Harf said Washington was aware of reactions by senior Israelis, "especially one particular minister." Their response, she said, stems from an "inaccurate reading" of Kerry's comments.
"We passions run high," Harf said. "Either he didn't read what the secretary said, or someone gave him the wrong information The secretary thinks that what you say matters and not how someone tries to distort it for their political purposes."
As in other unsuccessful incidents in the past involving remarks by Kerry, the U.S. State Department's press office went into damage control, providing clarifications and explanations for the secretary's comments.

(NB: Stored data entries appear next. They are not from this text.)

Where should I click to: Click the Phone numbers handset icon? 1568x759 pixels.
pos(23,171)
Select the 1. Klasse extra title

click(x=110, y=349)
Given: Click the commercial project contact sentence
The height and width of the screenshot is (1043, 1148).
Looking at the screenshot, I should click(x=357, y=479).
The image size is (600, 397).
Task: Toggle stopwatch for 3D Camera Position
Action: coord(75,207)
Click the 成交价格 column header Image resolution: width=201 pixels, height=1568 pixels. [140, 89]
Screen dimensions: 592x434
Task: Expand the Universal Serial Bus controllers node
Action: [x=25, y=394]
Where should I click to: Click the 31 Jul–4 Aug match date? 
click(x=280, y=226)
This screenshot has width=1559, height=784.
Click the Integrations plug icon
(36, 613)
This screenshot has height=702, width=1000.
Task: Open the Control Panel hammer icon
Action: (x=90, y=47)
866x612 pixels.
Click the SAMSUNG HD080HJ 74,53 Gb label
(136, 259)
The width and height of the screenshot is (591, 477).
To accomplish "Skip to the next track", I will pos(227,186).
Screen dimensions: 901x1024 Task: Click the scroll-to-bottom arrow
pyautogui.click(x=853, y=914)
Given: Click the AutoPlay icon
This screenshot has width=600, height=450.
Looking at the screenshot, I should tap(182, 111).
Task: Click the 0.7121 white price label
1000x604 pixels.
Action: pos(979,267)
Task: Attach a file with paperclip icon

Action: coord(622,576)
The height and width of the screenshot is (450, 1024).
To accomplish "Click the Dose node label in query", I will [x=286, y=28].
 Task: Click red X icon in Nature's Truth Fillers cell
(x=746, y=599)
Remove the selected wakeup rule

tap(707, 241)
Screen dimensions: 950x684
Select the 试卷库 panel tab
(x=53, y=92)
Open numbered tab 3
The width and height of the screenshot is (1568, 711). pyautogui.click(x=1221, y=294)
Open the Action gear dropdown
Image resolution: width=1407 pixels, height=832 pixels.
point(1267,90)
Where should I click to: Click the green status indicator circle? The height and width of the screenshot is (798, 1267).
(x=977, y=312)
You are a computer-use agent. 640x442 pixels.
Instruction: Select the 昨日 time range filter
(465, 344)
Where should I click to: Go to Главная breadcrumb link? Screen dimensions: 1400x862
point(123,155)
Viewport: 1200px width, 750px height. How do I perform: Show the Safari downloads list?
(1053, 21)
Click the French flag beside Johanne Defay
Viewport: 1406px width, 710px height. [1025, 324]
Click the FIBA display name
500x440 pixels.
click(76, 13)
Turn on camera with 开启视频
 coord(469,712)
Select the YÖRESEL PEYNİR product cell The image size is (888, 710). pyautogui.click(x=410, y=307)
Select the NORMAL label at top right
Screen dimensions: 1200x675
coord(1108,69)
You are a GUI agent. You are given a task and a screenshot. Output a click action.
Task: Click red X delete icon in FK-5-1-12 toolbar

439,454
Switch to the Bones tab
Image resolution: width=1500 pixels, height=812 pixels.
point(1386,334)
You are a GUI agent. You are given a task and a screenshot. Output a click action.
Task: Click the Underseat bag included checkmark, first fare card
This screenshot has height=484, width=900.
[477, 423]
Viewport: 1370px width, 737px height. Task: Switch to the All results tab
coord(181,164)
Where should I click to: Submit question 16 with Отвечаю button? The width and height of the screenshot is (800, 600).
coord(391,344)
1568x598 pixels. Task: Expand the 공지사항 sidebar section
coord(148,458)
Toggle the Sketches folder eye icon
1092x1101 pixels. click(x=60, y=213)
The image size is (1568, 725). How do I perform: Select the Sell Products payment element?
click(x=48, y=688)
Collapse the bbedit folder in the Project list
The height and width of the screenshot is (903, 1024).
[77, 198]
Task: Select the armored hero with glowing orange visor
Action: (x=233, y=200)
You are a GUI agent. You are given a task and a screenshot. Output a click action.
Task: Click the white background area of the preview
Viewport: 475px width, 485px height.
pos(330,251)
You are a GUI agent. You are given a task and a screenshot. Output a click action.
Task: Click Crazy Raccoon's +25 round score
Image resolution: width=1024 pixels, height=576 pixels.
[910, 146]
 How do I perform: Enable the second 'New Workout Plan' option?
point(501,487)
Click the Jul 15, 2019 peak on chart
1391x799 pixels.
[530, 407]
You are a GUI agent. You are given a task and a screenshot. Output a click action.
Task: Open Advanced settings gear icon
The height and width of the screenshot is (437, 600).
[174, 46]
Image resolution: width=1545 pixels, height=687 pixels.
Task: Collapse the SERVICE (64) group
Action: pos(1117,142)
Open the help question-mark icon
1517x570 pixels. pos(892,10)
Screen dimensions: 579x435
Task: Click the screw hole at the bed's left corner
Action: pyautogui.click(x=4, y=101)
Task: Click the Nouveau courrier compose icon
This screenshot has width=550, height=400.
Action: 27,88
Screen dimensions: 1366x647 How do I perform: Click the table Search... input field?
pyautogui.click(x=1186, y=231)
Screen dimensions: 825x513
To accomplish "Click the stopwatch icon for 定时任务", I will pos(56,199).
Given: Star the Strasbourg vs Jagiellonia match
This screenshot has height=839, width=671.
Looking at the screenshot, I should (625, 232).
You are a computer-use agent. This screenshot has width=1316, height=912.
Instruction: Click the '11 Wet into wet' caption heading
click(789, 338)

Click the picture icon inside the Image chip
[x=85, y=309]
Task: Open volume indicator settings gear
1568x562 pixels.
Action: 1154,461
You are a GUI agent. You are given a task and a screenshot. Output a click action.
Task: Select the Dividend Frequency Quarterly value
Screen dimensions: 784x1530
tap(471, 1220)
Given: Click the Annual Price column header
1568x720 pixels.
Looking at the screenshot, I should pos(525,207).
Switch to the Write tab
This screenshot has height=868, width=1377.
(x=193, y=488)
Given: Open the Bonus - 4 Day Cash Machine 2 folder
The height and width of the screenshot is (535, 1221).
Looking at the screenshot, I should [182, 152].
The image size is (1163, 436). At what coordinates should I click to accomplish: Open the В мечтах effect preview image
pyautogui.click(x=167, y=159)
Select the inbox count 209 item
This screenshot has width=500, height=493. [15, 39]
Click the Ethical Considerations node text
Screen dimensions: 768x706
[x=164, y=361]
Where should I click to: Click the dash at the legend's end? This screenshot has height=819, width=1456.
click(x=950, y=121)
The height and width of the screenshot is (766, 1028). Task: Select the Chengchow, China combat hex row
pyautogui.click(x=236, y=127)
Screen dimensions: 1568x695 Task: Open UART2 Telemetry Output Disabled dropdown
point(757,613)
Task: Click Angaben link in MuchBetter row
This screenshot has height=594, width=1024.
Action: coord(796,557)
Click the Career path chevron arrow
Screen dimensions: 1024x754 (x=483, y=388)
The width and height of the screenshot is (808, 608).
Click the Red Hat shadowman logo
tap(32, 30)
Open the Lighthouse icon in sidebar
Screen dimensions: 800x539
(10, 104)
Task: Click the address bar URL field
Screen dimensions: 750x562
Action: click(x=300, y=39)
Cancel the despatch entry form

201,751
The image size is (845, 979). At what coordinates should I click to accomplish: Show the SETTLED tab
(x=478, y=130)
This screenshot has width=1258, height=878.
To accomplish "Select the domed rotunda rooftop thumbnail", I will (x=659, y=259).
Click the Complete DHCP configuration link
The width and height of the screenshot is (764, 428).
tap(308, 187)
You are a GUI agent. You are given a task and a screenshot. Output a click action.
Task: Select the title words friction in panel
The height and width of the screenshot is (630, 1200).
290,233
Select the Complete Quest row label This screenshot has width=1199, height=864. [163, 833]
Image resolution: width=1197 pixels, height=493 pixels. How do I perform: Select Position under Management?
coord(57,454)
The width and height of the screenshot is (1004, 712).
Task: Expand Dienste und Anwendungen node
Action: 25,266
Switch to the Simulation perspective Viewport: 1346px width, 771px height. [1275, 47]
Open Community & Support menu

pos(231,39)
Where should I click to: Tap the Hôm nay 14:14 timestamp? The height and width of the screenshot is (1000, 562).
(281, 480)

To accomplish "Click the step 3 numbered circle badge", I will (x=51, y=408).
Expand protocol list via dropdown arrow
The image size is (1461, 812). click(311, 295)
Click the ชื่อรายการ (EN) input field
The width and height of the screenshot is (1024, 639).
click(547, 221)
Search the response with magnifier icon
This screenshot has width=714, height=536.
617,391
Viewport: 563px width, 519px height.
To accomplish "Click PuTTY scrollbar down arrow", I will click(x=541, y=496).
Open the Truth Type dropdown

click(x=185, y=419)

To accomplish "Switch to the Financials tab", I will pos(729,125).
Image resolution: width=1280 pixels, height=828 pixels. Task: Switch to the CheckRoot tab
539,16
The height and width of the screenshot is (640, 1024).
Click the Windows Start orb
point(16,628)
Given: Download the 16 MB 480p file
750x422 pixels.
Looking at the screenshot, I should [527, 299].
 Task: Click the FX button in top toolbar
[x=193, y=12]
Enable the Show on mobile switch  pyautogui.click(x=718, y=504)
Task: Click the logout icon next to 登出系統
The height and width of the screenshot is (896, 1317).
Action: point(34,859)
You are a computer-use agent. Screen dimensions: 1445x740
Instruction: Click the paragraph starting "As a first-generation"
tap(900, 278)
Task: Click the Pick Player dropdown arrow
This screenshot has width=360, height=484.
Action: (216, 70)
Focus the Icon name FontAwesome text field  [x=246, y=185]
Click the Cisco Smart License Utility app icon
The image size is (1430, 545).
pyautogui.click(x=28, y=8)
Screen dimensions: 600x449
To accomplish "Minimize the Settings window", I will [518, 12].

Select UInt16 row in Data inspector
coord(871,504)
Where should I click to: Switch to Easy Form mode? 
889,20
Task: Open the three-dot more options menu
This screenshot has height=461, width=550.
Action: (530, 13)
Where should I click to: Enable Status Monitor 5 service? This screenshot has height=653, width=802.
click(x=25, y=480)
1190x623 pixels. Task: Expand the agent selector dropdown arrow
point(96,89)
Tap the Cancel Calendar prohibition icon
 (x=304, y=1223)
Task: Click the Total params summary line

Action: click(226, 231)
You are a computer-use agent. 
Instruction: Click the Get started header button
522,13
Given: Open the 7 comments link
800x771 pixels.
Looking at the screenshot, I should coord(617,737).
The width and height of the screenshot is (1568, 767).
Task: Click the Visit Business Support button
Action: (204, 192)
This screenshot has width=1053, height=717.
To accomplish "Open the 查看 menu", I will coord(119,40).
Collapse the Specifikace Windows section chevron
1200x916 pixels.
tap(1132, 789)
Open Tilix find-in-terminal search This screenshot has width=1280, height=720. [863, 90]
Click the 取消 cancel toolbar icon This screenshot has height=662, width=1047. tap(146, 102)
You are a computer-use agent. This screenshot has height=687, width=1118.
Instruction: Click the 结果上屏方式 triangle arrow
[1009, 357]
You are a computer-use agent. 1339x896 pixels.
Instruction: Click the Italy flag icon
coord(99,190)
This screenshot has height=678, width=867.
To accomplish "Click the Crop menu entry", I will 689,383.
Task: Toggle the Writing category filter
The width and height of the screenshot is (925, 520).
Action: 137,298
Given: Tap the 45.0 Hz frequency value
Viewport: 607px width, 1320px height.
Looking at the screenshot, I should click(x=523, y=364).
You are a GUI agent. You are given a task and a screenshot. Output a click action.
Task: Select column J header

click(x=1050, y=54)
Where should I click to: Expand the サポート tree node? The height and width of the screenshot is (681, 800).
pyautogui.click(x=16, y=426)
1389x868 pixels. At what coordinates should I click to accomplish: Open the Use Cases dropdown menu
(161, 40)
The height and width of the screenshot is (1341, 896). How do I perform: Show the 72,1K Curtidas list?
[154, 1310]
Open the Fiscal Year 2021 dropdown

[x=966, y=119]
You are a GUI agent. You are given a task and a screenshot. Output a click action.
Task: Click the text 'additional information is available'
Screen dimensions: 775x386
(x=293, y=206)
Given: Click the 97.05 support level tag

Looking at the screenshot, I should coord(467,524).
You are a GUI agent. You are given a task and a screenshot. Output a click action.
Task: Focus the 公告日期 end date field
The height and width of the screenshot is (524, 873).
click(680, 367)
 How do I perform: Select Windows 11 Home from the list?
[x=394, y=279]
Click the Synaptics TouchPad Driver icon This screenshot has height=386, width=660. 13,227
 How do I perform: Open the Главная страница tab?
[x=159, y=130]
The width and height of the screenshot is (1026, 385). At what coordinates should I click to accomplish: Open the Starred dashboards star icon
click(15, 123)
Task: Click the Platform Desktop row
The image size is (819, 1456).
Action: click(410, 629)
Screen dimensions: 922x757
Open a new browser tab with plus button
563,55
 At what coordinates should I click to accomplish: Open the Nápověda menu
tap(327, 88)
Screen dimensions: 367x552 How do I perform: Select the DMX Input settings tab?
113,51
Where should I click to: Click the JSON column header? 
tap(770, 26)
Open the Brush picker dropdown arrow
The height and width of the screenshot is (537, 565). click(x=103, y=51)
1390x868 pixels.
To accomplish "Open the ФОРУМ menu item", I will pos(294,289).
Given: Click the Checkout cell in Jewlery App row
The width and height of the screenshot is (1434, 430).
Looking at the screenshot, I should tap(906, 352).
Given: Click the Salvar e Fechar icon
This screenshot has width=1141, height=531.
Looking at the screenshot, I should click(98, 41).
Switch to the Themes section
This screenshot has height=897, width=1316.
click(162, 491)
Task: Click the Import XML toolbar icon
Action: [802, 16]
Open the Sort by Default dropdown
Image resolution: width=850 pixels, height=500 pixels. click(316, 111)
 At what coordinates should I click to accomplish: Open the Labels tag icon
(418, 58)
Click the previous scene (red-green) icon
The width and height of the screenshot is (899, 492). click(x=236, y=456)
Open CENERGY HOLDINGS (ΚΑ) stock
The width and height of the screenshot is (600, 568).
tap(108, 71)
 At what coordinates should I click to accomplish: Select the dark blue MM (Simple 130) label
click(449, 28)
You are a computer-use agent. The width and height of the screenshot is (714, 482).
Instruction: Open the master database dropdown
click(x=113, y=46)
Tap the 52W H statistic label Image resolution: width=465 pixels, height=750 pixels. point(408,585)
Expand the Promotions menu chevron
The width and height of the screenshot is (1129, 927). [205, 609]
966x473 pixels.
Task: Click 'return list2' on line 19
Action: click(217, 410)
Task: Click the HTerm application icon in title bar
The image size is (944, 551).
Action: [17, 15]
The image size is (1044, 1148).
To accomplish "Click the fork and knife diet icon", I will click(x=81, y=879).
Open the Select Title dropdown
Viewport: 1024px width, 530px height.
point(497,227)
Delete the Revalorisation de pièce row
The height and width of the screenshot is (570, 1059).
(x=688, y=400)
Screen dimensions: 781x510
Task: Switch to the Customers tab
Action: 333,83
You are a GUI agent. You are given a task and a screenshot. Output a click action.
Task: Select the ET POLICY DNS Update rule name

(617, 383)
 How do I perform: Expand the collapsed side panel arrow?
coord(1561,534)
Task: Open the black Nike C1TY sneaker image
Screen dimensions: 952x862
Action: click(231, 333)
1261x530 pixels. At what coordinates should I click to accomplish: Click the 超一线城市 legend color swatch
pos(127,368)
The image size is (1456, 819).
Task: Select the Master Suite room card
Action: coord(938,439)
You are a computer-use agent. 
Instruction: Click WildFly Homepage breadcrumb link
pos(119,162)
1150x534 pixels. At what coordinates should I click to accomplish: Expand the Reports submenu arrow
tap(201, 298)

Harf insisted that Kerry did not link the lack of peace between Israel and the Palestinians to the rise of Islamic State, but merely that solving the conflict could have a stabilizing impact on the region.
"Previous U.S. presidents and secretaries of state have said this before," she noted.
Kerry said late on Thursday that the struggle to reach a peaceful resolution to the Israeli-Palestinian conflict should be viewed within the context of the fight against extremism such as is personified by the Islamic State group.
"[T]here wasn’t a leader I met with in the region who didn’t raise with me spontaneously the need to try to get peace between Israel and the Palestinians, because it was a cause of recruitment and of street anger and agitation that they felt," Kerry said at a State Department ceremony marking the Muslim holiday of Eid al-Adha.
Bennett slammed Kerry in response. "It turns out that even when a British Muslim decapitates a British Christian, there will always be someone to blame the Jew," he said. "To say that the Israeli-Palestinian conflict is strengthening the Islamic State is encouraging global terror."
Communications Minister Gilad Erdan joined Bennett, saying that "Kerry is breaking records for a lack of understanding of what is going on in our region and the essence of the conflicts therein."